_ACTIVITY:_ Only the stretch of the listing below that runs from the line with "Set Align Content to vertical middle" through the line with "The image size is (1456, 830)." is to be printed, exactly and with both ends.

_DATA UNDER STUDY:_
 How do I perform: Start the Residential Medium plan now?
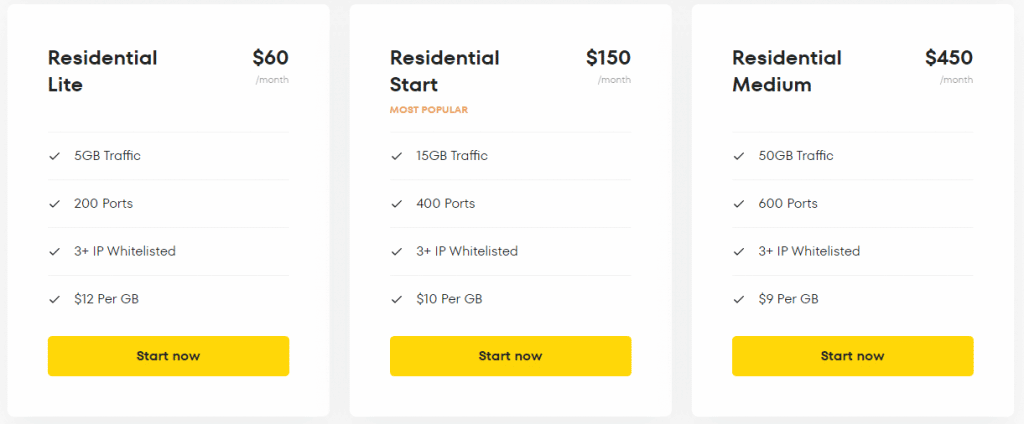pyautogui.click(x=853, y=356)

==

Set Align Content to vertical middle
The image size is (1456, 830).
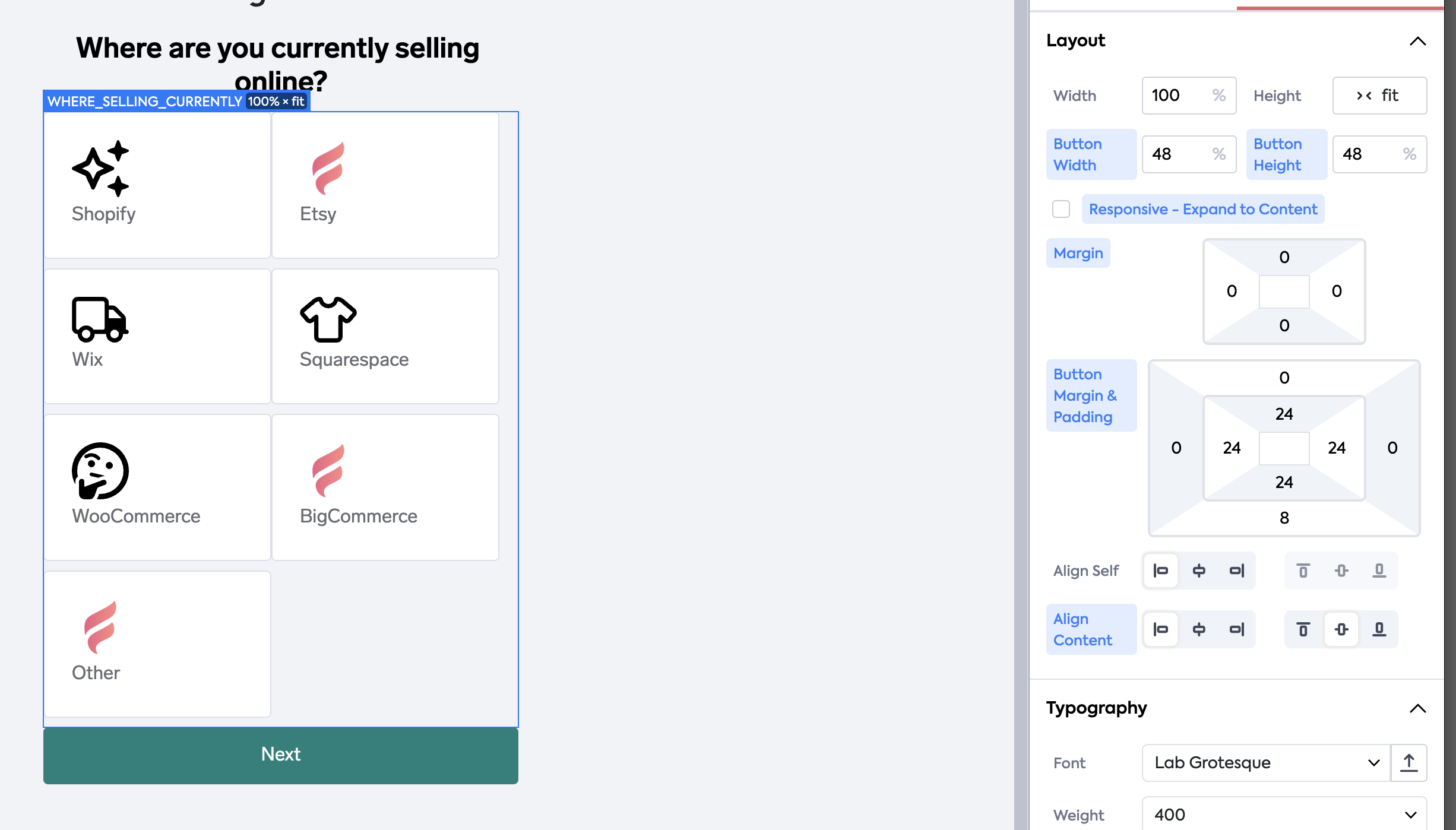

* * *

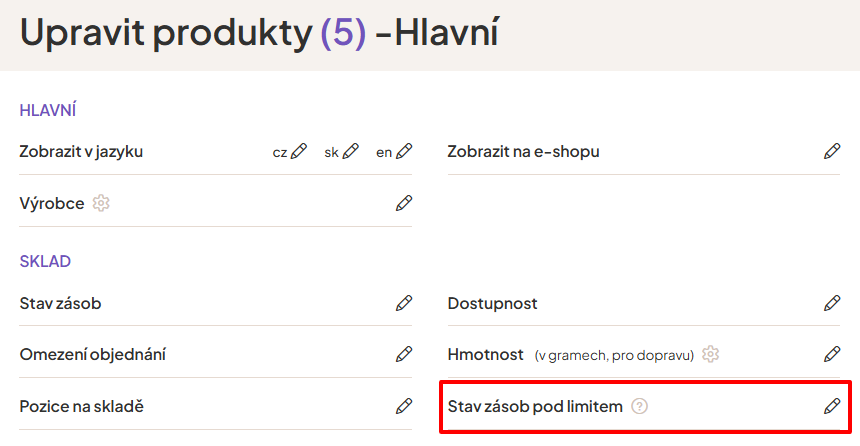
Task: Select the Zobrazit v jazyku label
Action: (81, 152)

_ANSWER:_
Set Align Content to vertical middle
The image size is (1456, 830).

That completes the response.